# L1 & E10 my perfect match



## stevogums (May 8, 2013)

Think i'm going to enjoy the next couple of years learning to match these two up.

My L1 and after much deliberation a shiny new E10.


----------



## coffeechap (Apr 5, 2012)

really nice, you will love that combo


----------



## DoubleShot (Apr 23, 2014)

Can now understand why you delayed the tv upgrade, ha ha.

Niice pairing indeed.

Enjoy!


----------



## The Systemic Kid (Nov 23, 2012)

Savvy set up - nice.


----------



## TonyW (Jul 17, 2012)

Very nice. Excellent choice.


----------



## Jedi oh (Mar 17, 2015)

Very nice indeed.


----------



## mrsimba (Mar 17, 2014)

Beautiful set up there


----------



## froggystyle (Oct 30, 2013)

Change the hopper for the shorter one, makes it look loads better...


----------



## risky (May 11, 2015)

So shiny.

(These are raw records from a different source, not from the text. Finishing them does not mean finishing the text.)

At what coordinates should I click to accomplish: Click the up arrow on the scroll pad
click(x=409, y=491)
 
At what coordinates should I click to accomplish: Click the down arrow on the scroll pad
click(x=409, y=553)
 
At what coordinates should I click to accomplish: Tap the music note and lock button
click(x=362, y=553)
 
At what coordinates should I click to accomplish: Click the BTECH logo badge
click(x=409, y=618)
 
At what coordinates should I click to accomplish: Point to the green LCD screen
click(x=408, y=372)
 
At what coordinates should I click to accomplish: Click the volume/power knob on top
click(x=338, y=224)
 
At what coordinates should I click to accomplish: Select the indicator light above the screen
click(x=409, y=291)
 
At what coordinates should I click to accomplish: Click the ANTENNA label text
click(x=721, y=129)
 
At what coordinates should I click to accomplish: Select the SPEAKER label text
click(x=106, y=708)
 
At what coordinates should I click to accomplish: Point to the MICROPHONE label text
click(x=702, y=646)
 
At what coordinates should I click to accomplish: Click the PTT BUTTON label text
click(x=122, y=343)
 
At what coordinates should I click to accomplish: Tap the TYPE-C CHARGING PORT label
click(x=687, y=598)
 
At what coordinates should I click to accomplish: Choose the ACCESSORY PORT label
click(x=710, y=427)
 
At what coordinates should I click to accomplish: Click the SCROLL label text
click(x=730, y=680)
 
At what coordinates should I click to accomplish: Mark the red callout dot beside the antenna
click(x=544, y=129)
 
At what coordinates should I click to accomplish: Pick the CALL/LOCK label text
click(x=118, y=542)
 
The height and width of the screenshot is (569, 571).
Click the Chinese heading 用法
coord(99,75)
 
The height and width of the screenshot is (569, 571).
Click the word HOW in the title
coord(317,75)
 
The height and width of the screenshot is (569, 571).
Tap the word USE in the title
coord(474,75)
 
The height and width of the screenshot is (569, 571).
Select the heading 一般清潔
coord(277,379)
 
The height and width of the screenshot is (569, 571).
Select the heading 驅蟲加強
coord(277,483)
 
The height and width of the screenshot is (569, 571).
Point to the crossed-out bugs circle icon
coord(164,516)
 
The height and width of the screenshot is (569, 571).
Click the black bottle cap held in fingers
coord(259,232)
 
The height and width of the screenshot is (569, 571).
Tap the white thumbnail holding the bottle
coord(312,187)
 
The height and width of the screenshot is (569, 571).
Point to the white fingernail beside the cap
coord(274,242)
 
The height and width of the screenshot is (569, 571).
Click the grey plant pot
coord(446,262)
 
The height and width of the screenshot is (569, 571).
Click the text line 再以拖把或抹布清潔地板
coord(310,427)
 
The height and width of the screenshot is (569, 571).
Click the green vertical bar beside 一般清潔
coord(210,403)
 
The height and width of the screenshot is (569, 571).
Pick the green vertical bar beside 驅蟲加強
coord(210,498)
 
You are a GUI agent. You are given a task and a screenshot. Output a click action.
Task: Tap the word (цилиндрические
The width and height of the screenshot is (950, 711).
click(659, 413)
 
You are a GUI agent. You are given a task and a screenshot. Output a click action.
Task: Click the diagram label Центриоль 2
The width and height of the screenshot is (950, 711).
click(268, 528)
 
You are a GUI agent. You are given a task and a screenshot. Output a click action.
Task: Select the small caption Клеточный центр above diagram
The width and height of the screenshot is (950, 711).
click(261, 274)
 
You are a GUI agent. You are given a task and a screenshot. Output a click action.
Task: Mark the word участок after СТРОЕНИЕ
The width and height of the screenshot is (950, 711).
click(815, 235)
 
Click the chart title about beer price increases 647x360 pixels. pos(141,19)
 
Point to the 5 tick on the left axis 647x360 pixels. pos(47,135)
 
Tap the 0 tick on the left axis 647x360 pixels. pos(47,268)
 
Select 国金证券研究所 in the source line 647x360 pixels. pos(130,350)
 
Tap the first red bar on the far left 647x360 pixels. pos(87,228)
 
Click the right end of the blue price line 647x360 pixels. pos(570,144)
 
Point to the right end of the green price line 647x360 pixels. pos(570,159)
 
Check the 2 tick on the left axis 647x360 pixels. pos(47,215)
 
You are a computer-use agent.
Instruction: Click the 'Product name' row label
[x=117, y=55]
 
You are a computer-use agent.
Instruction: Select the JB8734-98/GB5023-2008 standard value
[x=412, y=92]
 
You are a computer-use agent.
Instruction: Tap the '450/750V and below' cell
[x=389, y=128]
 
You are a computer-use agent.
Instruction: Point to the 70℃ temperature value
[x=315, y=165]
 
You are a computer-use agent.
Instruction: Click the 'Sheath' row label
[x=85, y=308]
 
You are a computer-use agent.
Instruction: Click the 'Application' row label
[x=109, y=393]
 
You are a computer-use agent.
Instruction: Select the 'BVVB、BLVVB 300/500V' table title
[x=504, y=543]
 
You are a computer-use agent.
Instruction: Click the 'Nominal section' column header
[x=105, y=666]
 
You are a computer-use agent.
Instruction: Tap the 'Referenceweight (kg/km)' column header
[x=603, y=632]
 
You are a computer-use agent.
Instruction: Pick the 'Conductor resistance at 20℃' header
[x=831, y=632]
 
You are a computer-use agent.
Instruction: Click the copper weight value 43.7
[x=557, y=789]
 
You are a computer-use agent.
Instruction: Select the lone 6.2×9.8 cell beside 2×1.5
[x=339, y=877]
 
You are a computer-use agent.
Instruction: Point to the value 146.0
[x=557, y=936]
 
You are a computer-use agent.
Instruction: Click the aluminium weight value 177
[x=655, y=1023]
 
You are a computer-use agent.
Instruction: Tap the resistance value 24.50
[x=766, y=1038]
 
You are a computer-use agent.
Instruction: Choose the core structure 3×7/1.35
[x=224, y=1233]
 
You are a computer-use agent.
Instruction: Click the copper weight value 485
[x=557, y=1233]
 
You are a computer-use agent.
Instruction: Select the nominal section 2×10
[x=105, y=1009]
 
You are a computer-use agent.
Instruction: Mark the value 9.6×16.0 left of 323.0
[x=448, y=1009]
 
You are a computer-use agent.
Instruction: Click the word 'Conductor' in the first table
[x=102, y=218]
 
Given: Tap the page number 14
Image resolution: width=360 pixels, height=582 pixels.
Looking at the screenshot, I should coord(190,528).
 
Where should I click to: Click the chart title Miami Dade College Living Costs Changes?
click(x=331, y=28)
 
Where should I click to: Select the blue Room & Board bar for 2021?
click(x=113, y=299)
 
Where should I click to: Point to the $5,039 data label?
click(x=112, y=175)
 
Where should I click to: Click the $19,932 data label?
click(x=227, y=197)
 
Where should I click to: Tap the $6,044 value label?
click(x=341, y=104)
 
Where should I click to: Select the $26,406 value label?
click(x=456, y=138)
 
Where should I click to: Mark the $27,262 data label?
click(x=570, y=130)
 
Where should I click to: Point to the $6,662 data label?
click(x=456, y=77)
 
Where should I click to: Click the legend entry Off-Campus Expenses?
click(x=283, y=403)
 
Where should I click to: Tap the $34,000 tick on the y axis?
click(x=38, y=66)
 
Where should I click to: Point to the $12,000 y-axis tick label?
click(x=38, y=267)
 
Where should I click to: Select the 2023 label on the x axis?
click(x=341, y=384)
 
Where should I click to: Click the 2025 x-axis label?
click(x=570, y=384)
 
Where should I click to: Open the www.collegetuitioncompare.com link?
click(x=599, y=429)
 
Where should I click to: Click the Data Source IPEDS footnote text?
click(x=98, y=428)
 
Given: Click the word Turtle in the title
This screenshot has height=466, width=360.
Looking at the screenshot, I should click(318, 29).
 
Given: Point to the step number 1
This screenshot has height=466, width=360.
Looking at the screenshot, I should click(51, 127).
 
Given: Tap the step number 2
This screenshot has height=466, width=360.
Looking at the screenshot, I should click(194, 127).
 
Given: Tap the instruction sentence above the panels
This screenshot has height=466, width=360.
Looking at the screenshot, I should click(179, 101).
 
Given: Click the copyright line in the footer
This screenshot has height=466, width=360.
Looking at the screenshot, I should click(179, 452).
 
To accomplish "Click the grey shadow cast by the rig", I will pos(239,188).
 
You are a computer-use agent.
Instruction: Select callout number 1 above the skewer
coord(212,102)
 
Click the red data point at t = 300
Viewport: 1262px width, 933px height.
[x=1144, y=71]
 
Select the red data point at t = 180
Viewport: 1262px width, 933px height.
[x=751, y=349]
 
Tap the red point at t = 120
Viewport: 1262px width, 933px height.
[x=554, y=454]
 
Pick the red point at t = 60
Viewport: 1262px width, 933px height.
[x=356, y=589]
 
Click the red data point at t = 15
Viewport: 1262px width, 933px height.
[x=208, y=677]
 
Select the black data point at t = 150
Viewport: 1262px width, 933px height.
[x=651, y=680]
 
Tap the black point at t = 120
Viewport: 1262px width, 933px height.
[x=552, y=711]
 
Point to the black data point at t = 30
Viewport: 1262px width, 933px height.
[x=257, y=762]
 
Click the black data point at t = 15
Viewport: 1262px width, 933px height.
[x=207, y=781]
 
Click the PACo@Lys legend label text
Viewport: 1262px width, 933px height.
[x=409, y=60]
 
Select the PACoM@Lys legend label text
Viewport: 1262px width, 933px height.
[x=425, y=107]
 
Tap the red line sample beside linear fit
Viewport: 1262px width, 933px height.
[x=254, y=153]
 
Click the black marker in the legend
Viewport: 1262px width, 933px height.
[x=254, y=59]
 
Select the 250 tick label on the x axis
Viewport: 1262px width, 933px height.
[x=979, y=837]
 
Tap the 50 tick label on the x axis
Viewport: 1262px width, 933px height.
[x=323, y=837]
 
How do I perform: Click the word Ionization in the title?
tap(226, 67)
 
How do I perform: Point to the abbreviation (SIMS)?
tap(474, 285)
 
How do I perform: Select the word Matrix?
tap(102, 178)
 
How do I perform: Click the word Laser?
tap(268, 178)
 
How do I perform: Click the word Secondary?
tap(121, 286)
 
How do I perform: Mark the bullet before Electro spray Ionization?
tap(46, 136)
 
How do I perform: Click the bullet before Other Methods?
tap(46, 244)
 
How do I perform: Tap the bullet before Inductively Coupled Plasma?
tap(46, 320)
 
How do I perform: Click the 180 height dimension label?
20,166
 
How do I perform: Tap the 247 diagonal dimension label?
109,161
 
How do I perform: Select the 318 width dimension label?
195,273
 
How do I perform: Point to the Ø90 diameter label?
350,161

Lovely set up.


----------



## aaroncornish (Nov 7, 2012)

Very very nice sir!!


----------



## Mr O (Jan 14, 2015)

Nice


----------



## Brewer in training (Feb 7, 2015)

Very nice looking machines.......


----------



## foundrycoffeeroasters.com (Jun 19, 2014)

A great match for sure. A wise choice, lots of great coffee ahead for you by the looks of things.


----------